As dinâmicas de sensibilização, interação e conexão são para criar um momento em que os professores se encontram de formas diferentes, se tornam conscientes de suas diferenças, mas também de sua igualdade na condição de ser humano, com suas forças e fragilidades. Também é um momento para descontrair, relaxar, rir e se emocionar junto com a equipe. Aqui, vem à tona memórias afetivas e é quando temos a oportunidade de nos conhecermos melhor, para além do papel de profissionais da educação e trabalhar o fortalecimento da equipe.  

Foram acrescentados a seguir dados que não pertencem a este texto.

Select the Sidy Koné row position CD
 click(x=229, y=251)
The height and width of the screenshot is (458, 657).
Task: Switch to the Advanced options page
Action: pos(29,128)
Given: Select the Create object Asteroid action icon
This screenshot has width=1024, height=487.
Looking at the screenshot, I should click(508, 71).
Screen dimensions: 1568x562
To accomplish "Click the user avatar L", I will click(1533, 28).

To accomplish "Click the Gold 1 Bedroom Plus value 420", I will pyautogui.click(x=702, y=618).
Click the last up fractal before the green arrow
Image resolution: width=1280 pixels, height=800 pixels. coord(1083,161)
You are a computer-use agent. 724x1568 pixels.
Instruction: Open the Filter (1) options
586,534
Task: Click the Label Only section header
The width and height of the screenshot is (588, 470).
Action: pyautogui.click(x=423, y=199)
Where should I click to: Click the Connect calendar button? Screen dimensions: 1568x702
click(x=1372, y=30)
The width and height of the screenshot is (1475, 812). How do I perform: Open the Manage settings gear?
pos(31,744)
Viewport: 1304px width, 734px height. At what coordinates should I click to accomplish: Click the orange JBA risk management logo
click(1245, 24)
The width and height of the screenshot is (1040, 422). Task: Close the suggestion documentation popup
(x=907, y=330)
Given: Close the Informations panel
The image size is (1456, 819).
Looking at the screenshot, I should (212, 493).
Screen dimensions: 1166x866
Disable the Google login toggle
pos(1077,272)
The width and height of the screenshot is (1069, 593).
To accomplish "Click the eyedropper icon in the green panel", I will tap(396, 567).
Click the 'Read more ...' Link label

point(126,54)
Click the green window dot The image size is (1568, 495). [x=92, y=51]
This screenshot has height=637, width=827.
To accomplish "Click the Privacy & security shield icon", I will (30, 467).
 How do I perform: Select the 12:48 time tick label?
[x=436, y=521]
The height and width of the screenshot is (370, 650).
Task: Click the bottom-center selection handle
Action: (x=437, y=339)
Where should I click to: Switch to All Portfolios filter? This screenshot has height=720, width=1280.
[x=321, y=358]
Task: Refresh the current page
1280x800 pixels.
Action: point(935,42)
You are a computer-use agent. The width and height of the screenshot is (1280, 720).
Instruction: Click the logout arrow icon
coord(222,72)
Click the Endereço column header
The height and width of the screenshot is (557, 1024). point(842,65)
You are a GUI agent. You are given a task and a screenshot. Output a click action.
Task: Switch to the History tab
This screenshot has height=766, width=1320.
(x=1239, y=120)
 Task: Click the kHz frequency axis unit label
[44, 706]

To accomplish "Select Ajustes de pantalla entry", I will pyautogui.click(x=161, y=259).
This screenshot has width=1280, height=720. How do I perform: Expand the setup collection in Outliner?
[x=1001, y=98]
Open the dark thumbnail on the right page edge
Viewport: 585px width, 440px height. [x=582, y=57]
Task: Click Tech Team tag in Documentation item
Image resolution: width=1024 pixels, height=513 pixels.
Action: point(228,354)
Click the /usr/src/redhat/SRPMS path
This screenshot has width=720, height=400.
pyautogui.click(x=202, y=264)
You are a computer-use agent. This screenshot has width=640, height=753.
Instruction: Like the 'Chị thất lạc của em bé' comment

Ao final, realizamos cuidados com a mente e técnicas de relaxamento, tais como: meditação, respiração e desaceleração dos ritmos externos e internos. O objetivo é experimentar tempos de pausa, mostrando a importância de encontrarmos um equilíbrio diário entre os momentos de movimentação e relaxamento, pelo nosso bem-estar.

Acreditamos que o conjunto dessas práticas promovem qualidade de vida, cuidando da saúde do professor e diminuindo os índices de adoecimento docente. Um espaço de cuidado para os profissionais da educação pode fazer sim a diferença entre uma equipe funcionando em harmonia e uma equipe adoecida. Todos os participantes relataram sensações de bem-estar físico e mental depois de participarem dos encontros com a equipe do Projeto Espiral Valente. A maior parte dos profissionais da educação, tenta levar para a vida o que aprenderam a partir dessa experiência.

Nossa maior dificuldade é que as Secretarias de Educação e a própria gestão escolar, entendam como é importante abrir um espaço entre as atividades do calendário escolar para cuidar da equipe docente. É preciso fazer um exercício fundamental de sair de um ciclo que somente visa atender demandas de forma automática, para cuidar da parte humana da equipe, no sentido de que essas demandas possam ser mais bem atendidas sem gerar sobrecarga, insatisfação, desmotivação e adoecimento. Professores/as que recebem cuidado, se sentem mais valorizados, respeitados e mais motivados para trabalhar.  

O ponto forte desta metodologia é que ela é replicável em qualquer escola e também que os conhecimentos adquiridos e experiências vividas durante os encontros, podem ser replicados para os próprios estudantes.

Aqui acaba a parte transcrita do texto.